* **BEREITGESTELLTER AUSZUG**
▬▬▬

Wegen ${\frac {\log(1+x)}{1+x}}=\sum _{k=1}^{\infty }(-1)^{k-1}\,H_{k}\ x^{k}$ ist

$\int _{0}^{1}{\frac {\log(1+x)\,\log x}{1+x}}\,dx=\sum _{k=1}^{\infty }(-1)^{k-1}\,H_{k}\,\int _{0}^{1}x^{k}\,\log x\,\,dx=\sum _{k=1}^{\infty }(-1)^{k}\,{\frac {H_{k}}{(k+1)^{2}}}=-{\frac {\zeta (3)}{8}}$ .

0.16

\int _{0}^{1}{\frac {\log(1+x)\,\log x}{x}}\,dx=-{\frac {3}{4}}\,\zeta (3)

Beweis

$\log(1+x)=\sum _{k=1}^{\infty }(-1)^{k-1}\,{\frac {x^{k}}{k}}$

$\int _{0}^{1}{\frac {\log(1+x)\,\log x}{x}}\,dx=\sum _{k=1}^{\infty }(-1)^{k-1}\,{\frac {1}{k}}\,\int _{0}^{1}x^{k-1}\,\log x\,dx=\sum _{k=1}^{\infty }{\frac {(-1)^{k}}{k^{3}}}=-{\frac {3}{4}}\,\zeta (3)$

0.17

\int _{0}^{1}{\frac {\log(1+x)\,\log x}{1-x}}\,dx=-{\frac {\pi ^{2}}{4}}\log 2+\zeta (3)

Beweis

$I:=\int _{0}^{1}{\frac {\log(1+x)\,\log x}{1-x}}\,dx=\sum _{n=1}^{\infty }{\frac {(-1)^{n-1}}{n}}\int _{0}^{1}{\frac {x^{n}\,\log x}{1-x}}\,dx$ ,

wobei $\int _{0}^{1}{\frac {x^{n}\,\log x}{1-x}}\,dx=\sum _{k=0}^{\infty }\int _{0}^{1}x^{n+k}\,\log x\,dx=\sum _{k=0}^{\infty }{\frac {-1}{(n+k+1)^{2}}}=\sum _{k=1}^{n}{\frac {1}{k^{2}}}-{\frac {\pi ^{2}}{6}}$ ist.

$I=\sum _{n=1}^{\infty }{\frac {(-1)^{n-1}}{n}}\left(H_{n,2}-{\frac {\pi ^{2}}{6}}\right)=\underbrace {\sum _{n=1}^{\infty }{\frac {(-1)^{n-1}}{n}}\,H_{n,2}} _{=-{\frac {\pi ^{2}}{12}}\log 2+\zeta (3)}-{\frac {\pi ^{2}}{6}}\log 2=-{\frac {\pi ^{2}}{4}}\log 2+\zeta (3)$

0.18

\int _{0}^{1}{\frac {\log(1-x)\,\log x}{1+x}}\,dx=-{\frac {\pi ^{2}}{4}}\log 2+{\frac {13}{8}}\,\zeta (3)

▬▬▬

* **AUFGABENBESCHREIBUNG**
Führe für jede nummerierte Formel im obigen Auszug über Logarithmusintegrale die Nummer und den dort angegebenen Wert des Integrals auf.

* **ERFASSTE DATEN**

▬▬▬

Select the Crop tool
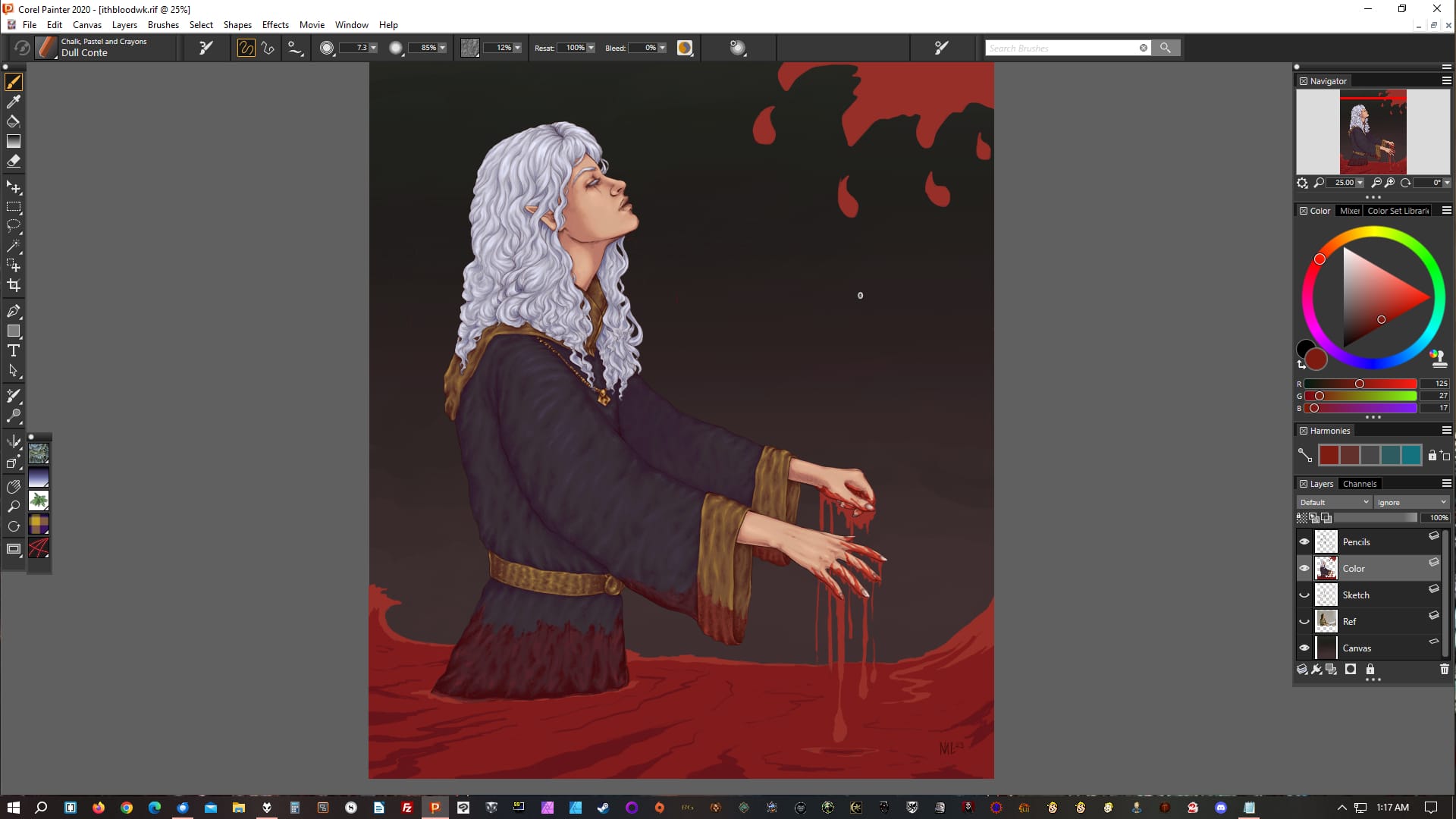Image resolution: width=1456 pixels, height=819 pixels. 13,286
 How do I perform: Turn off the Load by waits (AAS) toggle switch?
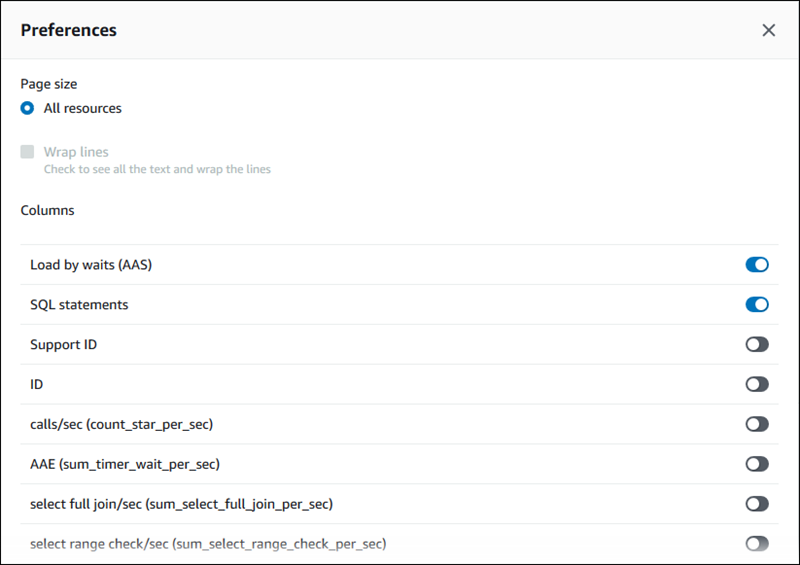[757, 265]
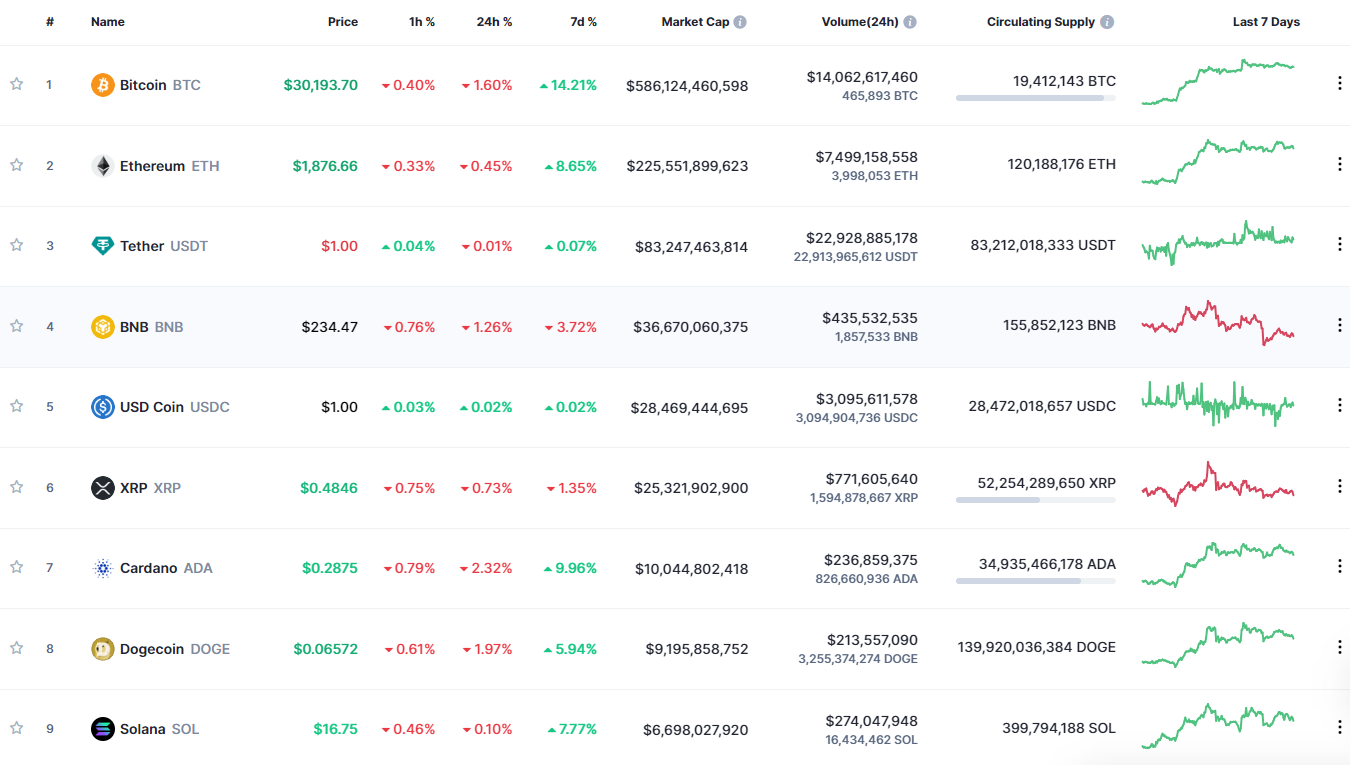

▬▬▬

* **AUSGABE**
- 0.16: −(3/4)·ζ(3)
- 0.17: −(π²/4)·log 2 + ζ(3)
- 0.18: −(π²/4)·log 2 + (13/8)·ζ(3)